- _Stored records_:
_ _ _ _ _ _ _
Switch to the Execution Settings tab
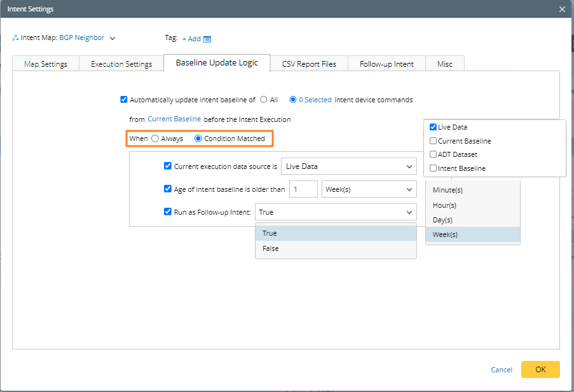Viewport: 574px width, 392px height. [121, 64]
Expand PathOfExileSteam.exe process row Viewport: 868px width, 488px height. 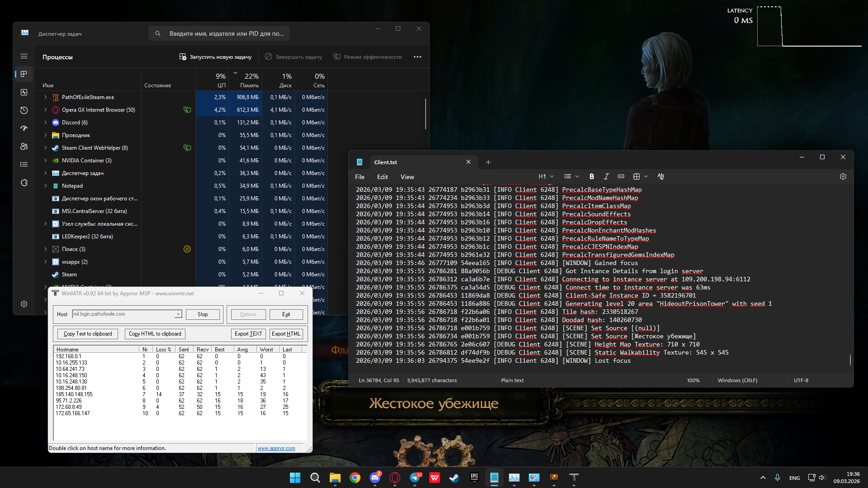click(45, 97)
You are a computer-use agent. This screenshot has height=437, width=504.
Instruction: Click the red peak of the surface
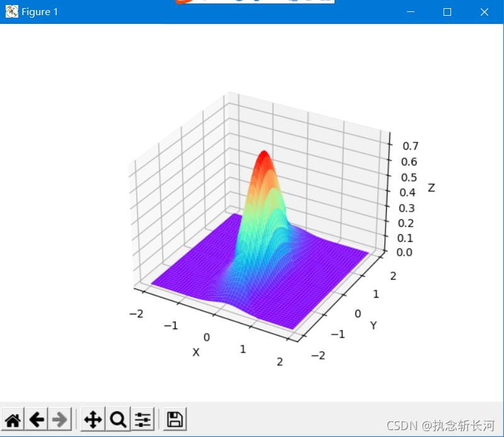(x=264, y=156)
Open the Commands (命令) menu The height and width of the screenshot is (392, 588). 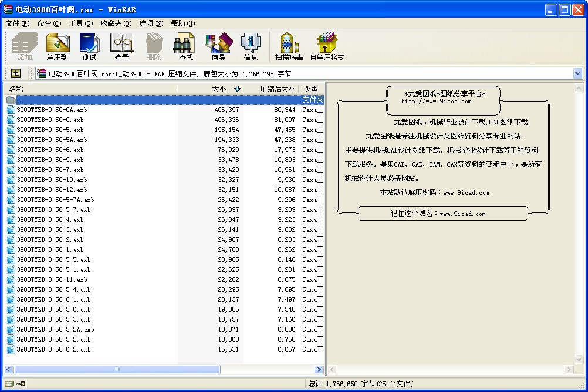pos(49,23)
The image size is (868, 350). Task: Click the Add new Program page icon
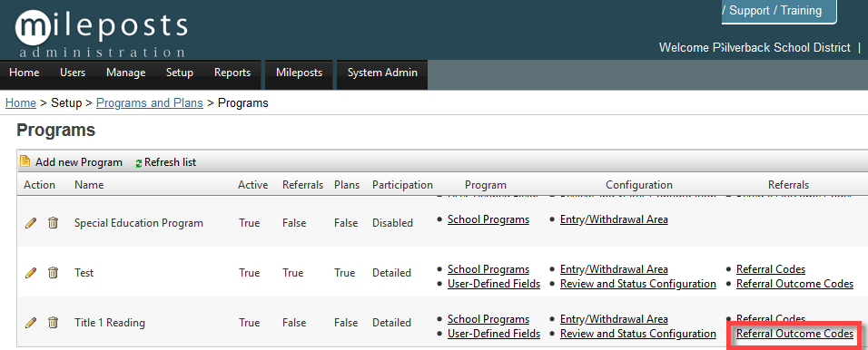pos(25,161)
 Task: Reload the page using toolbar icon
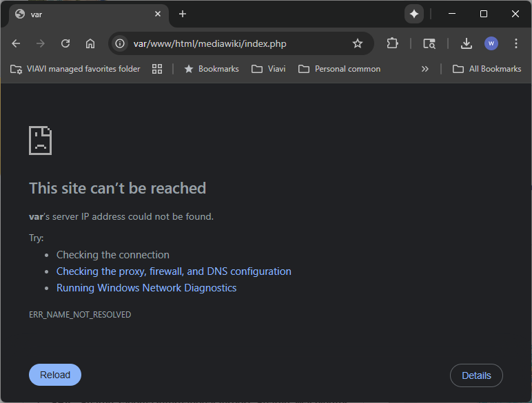65,43
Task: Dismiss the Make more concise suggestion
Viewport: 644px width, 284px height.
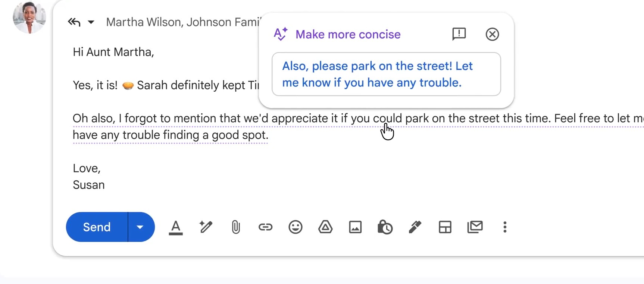Action: 492,34
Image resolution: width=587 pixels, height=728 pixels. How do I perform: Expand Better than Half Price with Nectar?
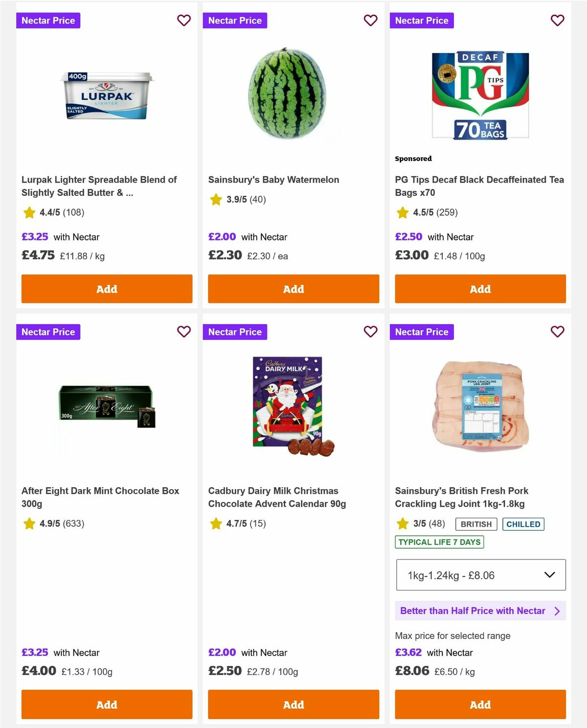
_ _ _ _ _ _ _
- _PROBLEM_:
Pictures are to be left out; the answer must otherwise be exactly the lines from the one with "The image size" through the final line of the entries above, both included.

- _ANSWER BELOW_:
The image size is (868, 350). Task: Click the Add new Program page icon
pos(25,161)
 Task: Reload the page using toolbar icon
65,43
Task: Dismiss the Make more concise suggestion
Viewport: 644px width, 284px height.
Action: 492,34
Image resolution: width=587 pixels, height=728 pixels. How do I perform: Expand Better than Half Price with Nectar?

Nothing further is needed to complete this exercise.